Is it really an acceptable option to disable it completely?
If it is not doing anything useful, quote Alejandro 85: "So by default it provides almost zero protection against anything practical" is it better to remove it?
My personal predilection is always to maintain complete control over everything my computer does and I get nervous if it does things without asking or at least informing me.
I see a host of entries, soon after start-up, accessing the web then they all disappear - or at least they appear to disappear; hence my concern.
My System SpecsSystem Spec
31 Mar 2018   #6
Alejandro85

Windows 7 Ultimate x64
 
 

Quote   Quote: Originally Posted by urbanspaceman1 View Post
Is it really an acceptable option to disable it completely?
If it is not doing anything useful, quote Alejandro 85: "So by default it provides almost zero protection against anything practical" is it better to remove it?
Although you'll better prefer a second opinion from someone else , I'll attempt to answer that myself.
A firewall's sole purpose in life is to block unwanted network connections and only allow those you know to proceed, that's its main and only function. Now, if you configure your firewall to accept all and every connection, what good does it do for you? What risks does it attempts to mitigate?

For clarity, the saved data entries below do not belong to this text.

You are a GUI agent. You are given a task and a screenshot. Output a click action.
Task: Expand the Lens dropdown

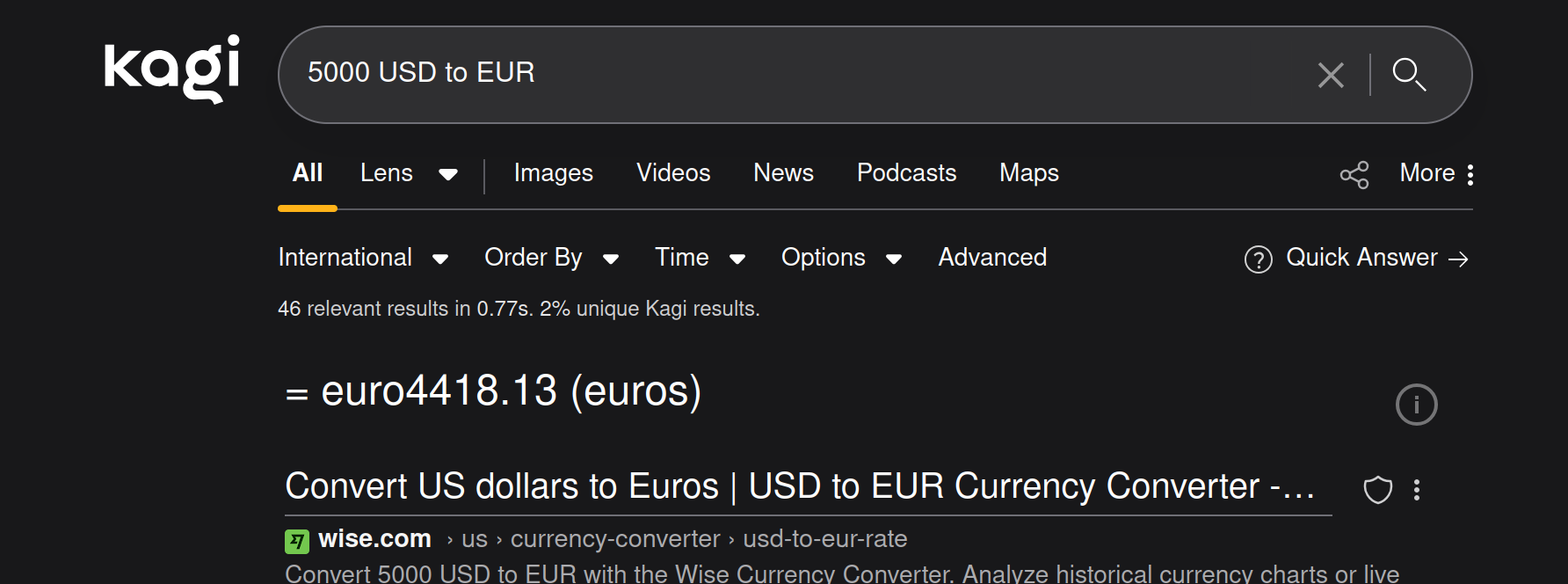pos(447,174)
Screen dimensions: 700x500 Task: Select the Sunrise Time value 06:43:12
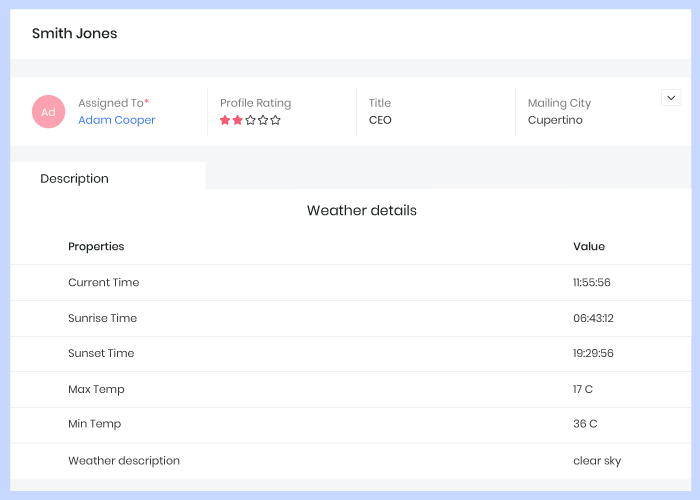[x=593, y=318]
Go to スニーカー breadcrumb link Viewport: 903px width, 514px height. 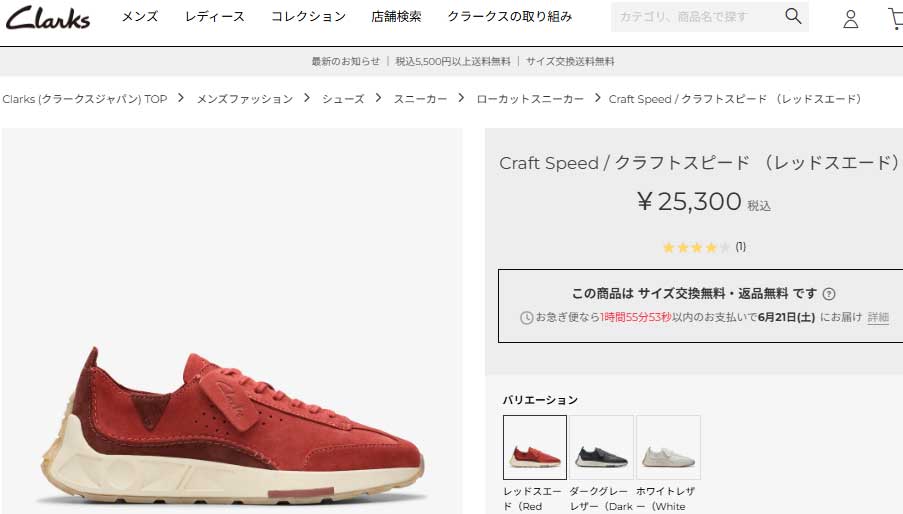[x=420, y=99]
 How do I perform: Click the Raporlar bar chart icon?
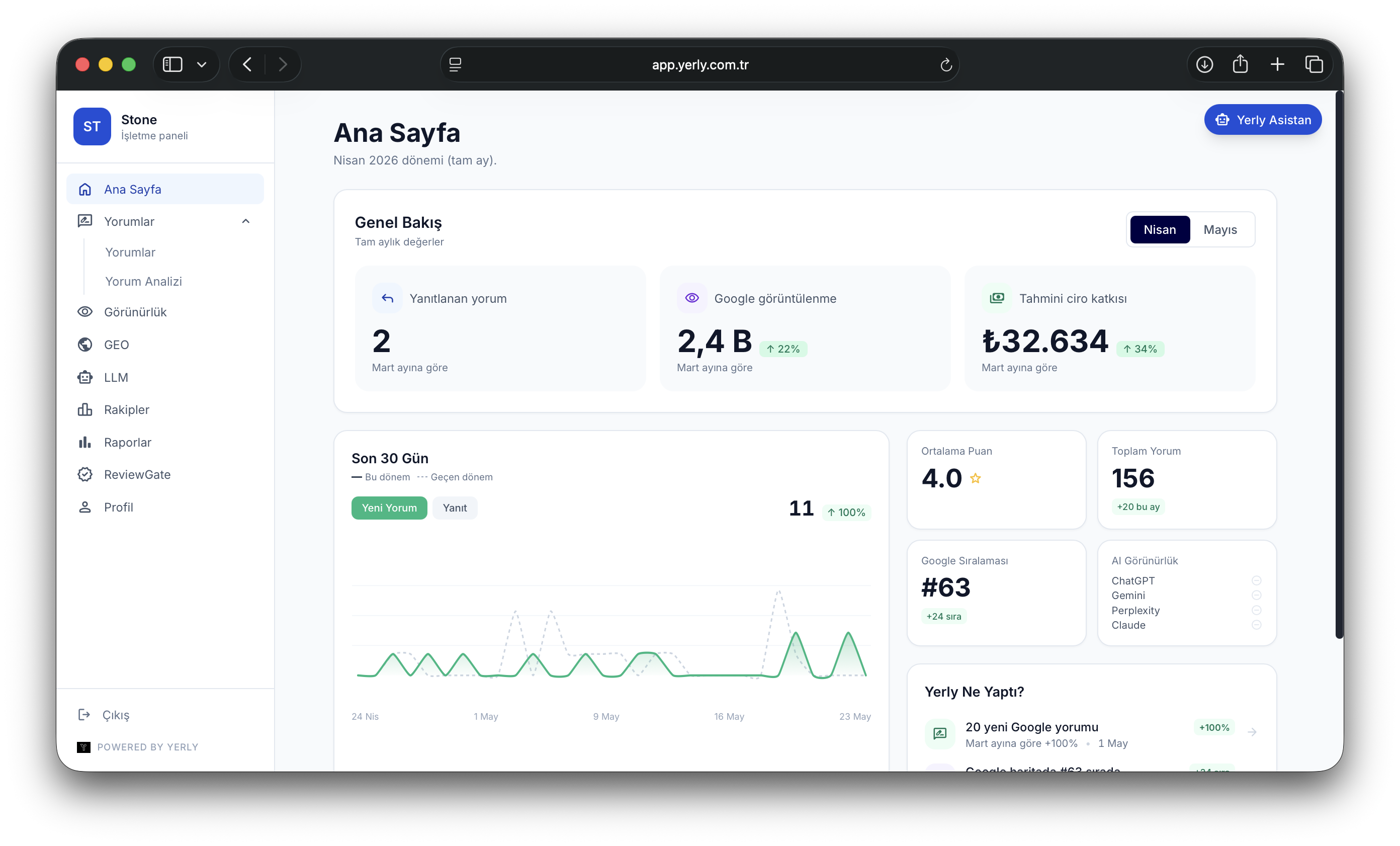click(x=84, y=442)
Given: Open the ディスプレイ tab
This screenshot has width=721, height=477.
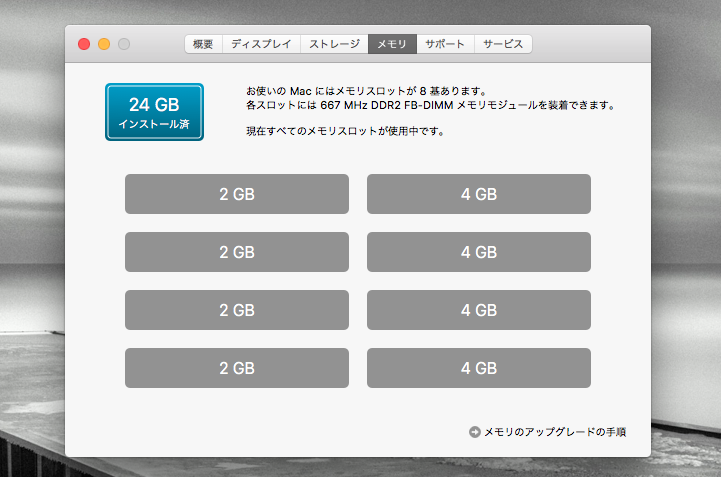Looking at the screenshot, I should click(260, 44).
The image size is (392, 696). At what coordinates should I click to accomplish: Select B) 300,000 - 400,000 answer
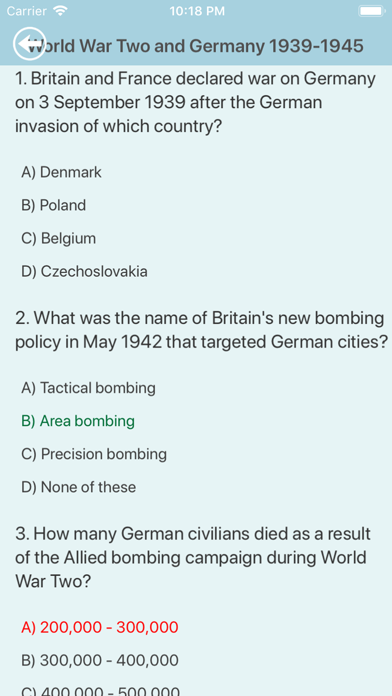coord(99,660)
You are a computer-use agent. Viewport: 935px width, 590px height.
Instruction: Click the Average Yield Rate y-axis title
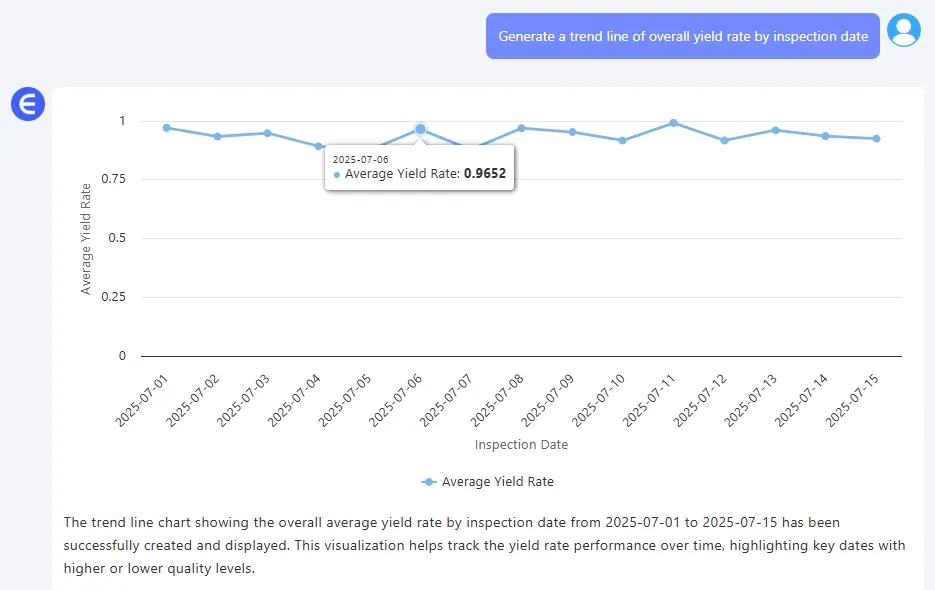point(86,238)
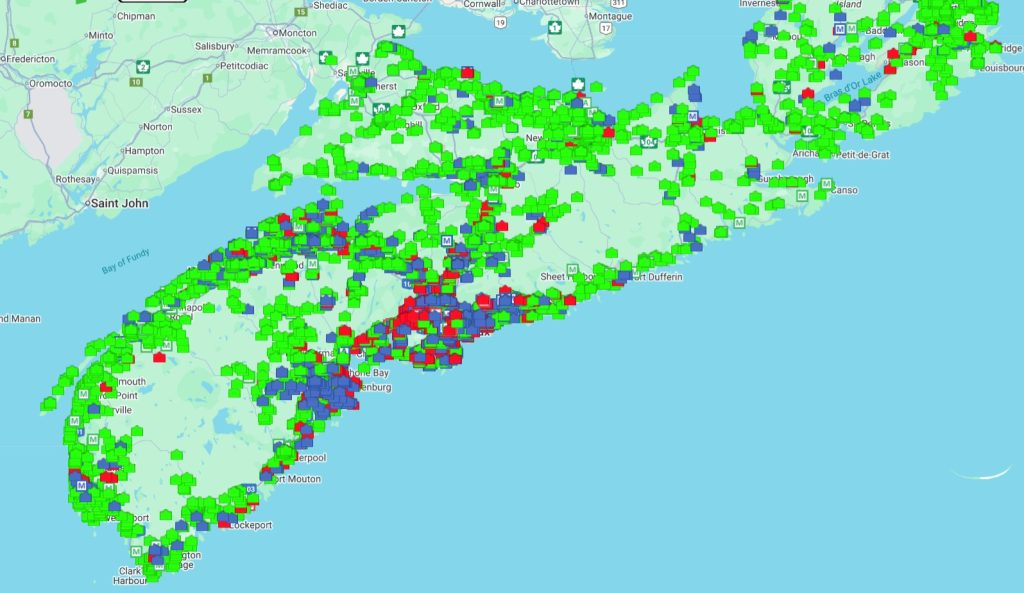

I cannot think of any useful purpose it serves under that conditions, I don't think it does any harm either. But it's a basic security concept that anything unused it's a potential risk and it's better left disabled, and if you're not taking any advantage out of the firewall, disable it and save its resources for something else.


Quote   Quote: Originally Posted by urbanspaceman1 View Post
I see a host of entries, soon after start-up, accessing the web then they all disappear - or at least they appear to disappear; hence my concern.
Firewall rules don't change at all just for browsing. They're part of the configuration, and that don't change at all unless you do that explicitly or some programs add rules when installed. Besides, modifying firewall configuration requires administrator access, something browsers must never have.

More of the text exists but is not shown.